Document text:
Measuring the coagulation time of blood is of great medical interest. Coagulation disorders can lead to severe physiological disturbances such as abundant bleeding during surgery or wounds that bleed excessively (coagulation time too long), or such as thromboses or embolisms (coagulation time too short). Very many diseases, pathologies, medical treatments, or therapy follow-ups require such coagulation time to be checked on a more or less regular basis. Frequently this involves blood being taken from a vein, which requires intervention by a specialist. The sample taken is then analyzed in a specialized laboratory, where various different tests can be performed for measuring coagulation time, depending on the pathology or the treatment of the patient under analysis. Mention can be made in particular of the following: Quick's prothrombin time (PT or QT); activated cephalin time (ACT); and kaolin cephalin time (TCK). Frequently, it is not directly the absolute values of these coagulation times that are of interest for clinicians, but rather their ratios relative to reference times for the same test, performed on a reference sample made up from a pool (or mixture) of fifty or more samples from patients deemed to be normal. In addition, the measured coagulation time depends on the physical method used for characterizing the coagulation phenomenon, on the way in which the sample is mixed with the coagulation factor under study (mixing time), and on the reagent used for triggering the reaction. It is therefore common practice to apply a correction in order to obtain a result that is independent of these factors. By way of example, mention can be made of the international normalized ratio (INR) that is calculated on the basis of the prothrombin time divided by the reference time and raised to the power ISI (international sensitivity index) as given by the manufacturer of the batch of reagents used for implementing the tests.
Conventionally, measuring blood coagulation time involves the following steps.
In a first step, the blood is taken from the patient in a tube that contains a suitable anticoagulant giving a reasonable amount of time for transport between the place where the sample is taken and the place where it is analyzed (a minimum of several minutes) without the sample coagulating.
Thereafter, the plasma is extracted from the blood sample by centrifuging and is mixed in the appropriate proportions with various reagents needed for inhibiting the anticoagulant that was used when taking the sample (e.g. calcium ions), and with the reagents needed for triggering coagulation (e.g. thromboplastin), depending on the factor under study.

Work order 1:
From the passage on blood coagulation time, copy the part from "Thereafter, the plasma" up to and including "factor under study.".
Work order 2:
Answer these from the passage on blood coagulation time:
(a) What is the reference sample made up from?
(b) Who gives the international sensitivity index (ISI)?
(c) How is the plasma extracted from the blood sample?
Work order 3:
Write what comes next in the passage on blood coagulation time, picking up after its final sentence.

Source data:
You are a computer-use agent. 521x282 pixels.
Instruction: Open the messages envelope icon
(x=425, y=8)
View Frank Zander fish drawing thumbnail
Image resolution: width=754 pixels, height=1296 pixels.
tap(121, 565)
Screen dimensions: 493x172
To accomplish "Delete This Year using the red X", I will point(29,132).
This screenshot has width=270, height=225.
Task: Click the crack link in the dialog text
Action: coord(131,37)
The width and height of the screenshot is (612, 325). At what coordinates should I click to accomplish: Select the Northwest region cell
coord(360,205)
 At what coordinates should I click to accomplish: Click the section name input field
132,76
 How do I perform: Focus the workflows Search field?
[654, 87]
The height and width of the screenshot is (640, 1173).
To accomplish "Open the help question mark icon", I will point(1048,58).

* * *

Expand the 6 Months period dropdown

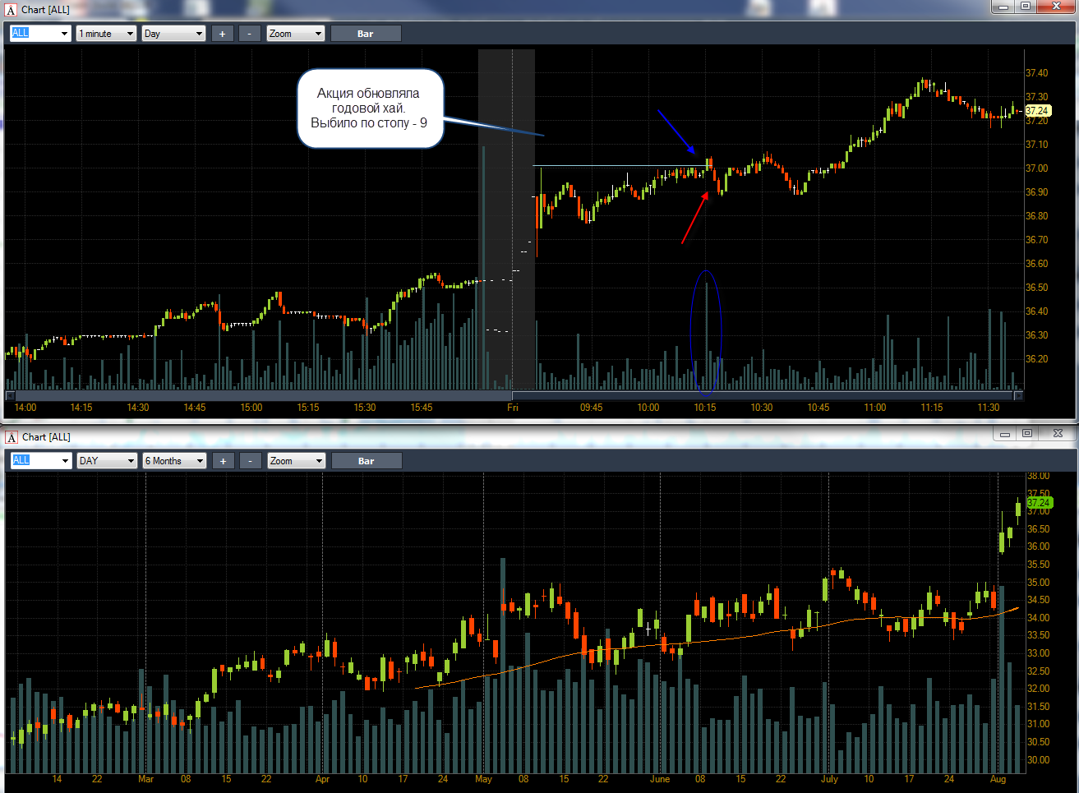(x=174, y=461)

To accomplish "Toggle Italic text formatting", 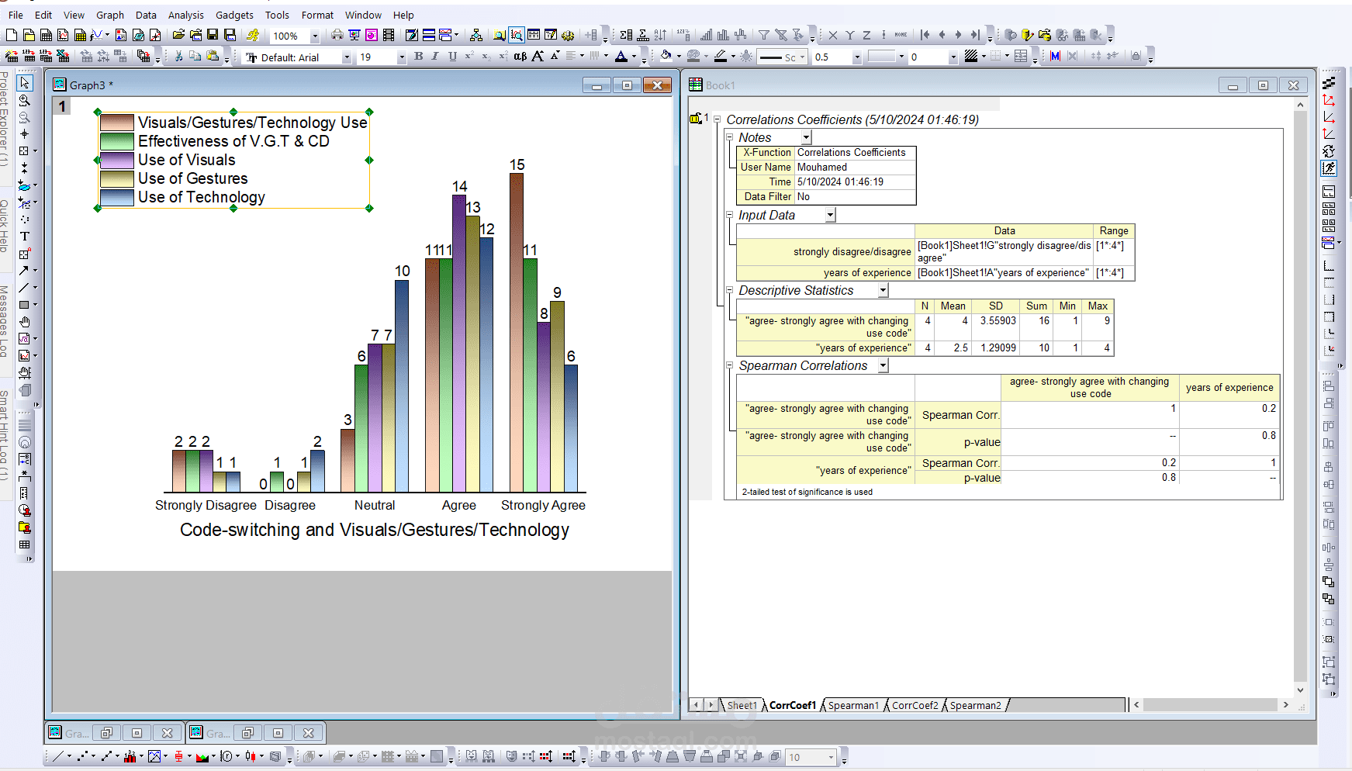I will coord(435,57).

Task output 1:
Thereafter, the plasma is extracted from the blood sample by centrifuging and is mixed in the appropriate proportions with various reagents needed for inhibiting the anticoagulant that was used when taking the sample (e.g. calcium ions), and with the reagents needed for triggering coagulation (e.g. thromboplastin), depending on the factor under study.

Task output 2:
(a) A pool (or mixture) of fifty or more samples from patients deemed to be normal.
(b) The manufacturer of the batch of reagents used for implementing the tests.
(c) By centrifuging.

Task output 3:
Finally, coagulation time proper is measured with the help of various kinds of equipment.
Document U.S. Pat. No. 4,252,536 describes an optical device and method for measuring coagulation time. That device and method are based on variation in the intensity of a detected optical signal as a result of a modification in diffusion through a plasma sample during the formation of a coagulated blood clot.
Document U.S. Pat. No. 3,635,678 describes another method in common use, consisting in introducing a magnetic bead into the plasma sample, and putting the bead into oscillatory motion with the help of an external magnet or electromagnet. The movement of the bead is observed optically. The measured time at the end of which the bead freezes in the plasma, being held stationary by the clot that is forming, corresponds to the coagulation time.
Those methods are not suitable for use with whole blood, since it is too opaque.
Document U.S. Pat. No. 6,352,630 describes an electrochemical method of measuring coagulation time. Implementing that method requires a consumable comprising electrodes that come into contact with the biological sample, equipment that serves to relay the electrical contacts on the consumable, and the addition to said sample of electrochemical agents enabling measurement to be performed.
The article by Yann Piederrière et al. entitled “Evaluation of blood plasma coagulation dynamics by speckle analysis” describes two methods of studying the dynamics of blood coagulation by analyzing laser speckle.
Those methods are based on the observation that the particles (platelets, proteins) in suspension in the plasma diffract and diffuse light; if the plasma sample is illuminated by a laser beam that is spatially and temporally coherent, a speckle pattern appears. Because of the brownian movement of the particles, the pattern varies over time so long as the plasma remains liquid, and then freezes once the clot has formed.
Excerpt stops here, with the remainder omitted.